WHAT YOU WILL DO: Can you repeat the post about a poor salmon season from "For the longest" to "has greater influence.", swapping "conservationists" for "volunteers"?

PAGE EXCERPT:
Monday, September 1, 2014

A Perfect Storm

This has been one of the worst North American salmon seasons in history.  Facts are facts and can not be sugar coated or embellished or made favorable by desire.  This has been one of the worst.

For the longest time, many hard working enthusiasts and conservationists have bridged the gap to keep the runs alive.  Always hoping that some day the magic bullet would be found that could open the door to dramatically larger sustainable returns.  To think that a natural resource as the Atlantic Salmon was being harmed by certain singular events was too simple an approach.  Today we know that conservation and seeding of rivers was but a small finger in the dike that has greater influence.

The Greenland buy out is one such finger, or even a few fingers worth.  When runs started to increase, during some of the last ten years, the buy out became the reason why.  When we think of the reasons that have be associated with poor salmon years it is always the same.  First Nation Netting, Seals, Clear Cutting, Dams and Pollution.  Certainly these factors have an effect on the numbers of returns.  Yet in general they have very little to do with the number of smolt that go to sea.

DATA FOR REVIEW:
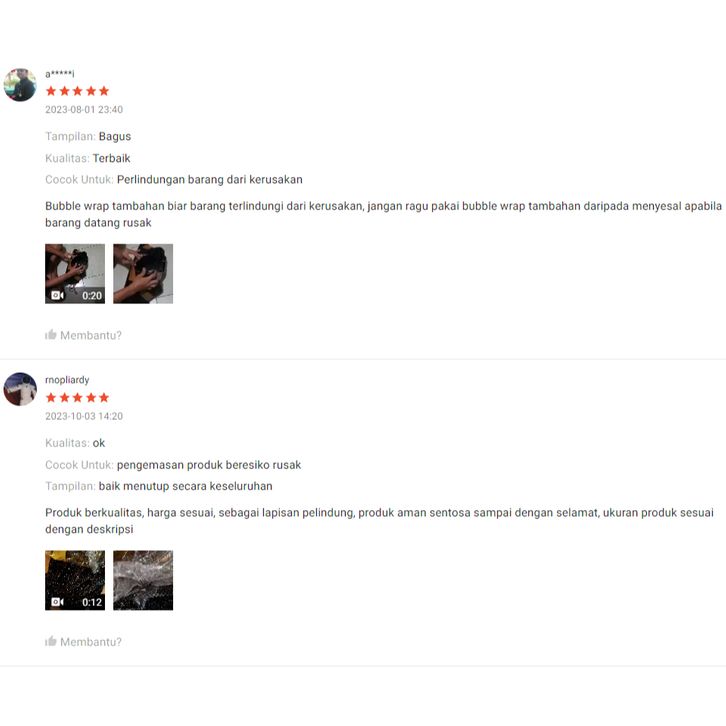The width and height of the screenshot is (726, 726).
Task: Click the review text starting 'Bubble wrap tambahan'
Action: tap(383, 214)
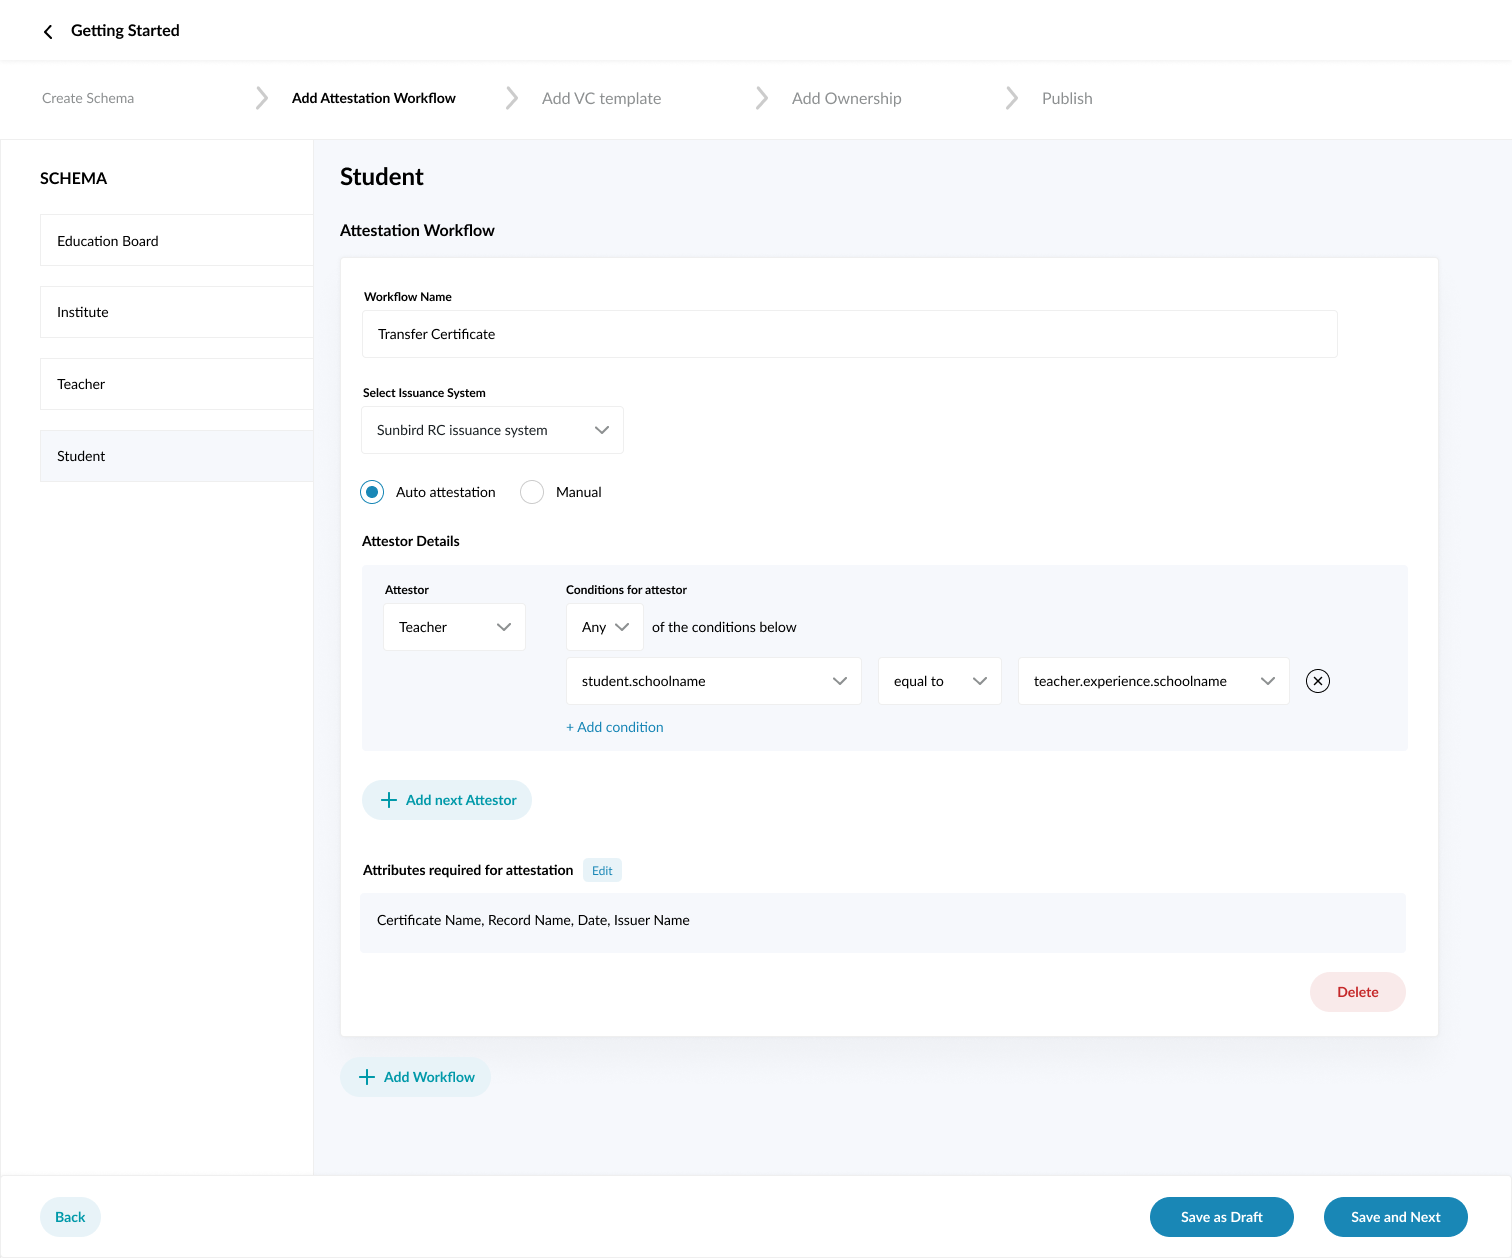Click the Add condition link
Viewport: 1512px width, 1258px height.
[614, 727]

ANSWER TO THE PROBLEM:
For the longest time, many hard working enthusiasts and volunteers have bridged the gap to keep the runs alive.  Always hoping that some day the magic bullet would be found that could open the door to dramatically larger sustainable returns.  To think that a natural resource as the Atlantic Salmon was being harmed by certain singular events was too simple an approach.  Today we know that conservation and seeding of rivers was but a small finger in the dike that has greater influence.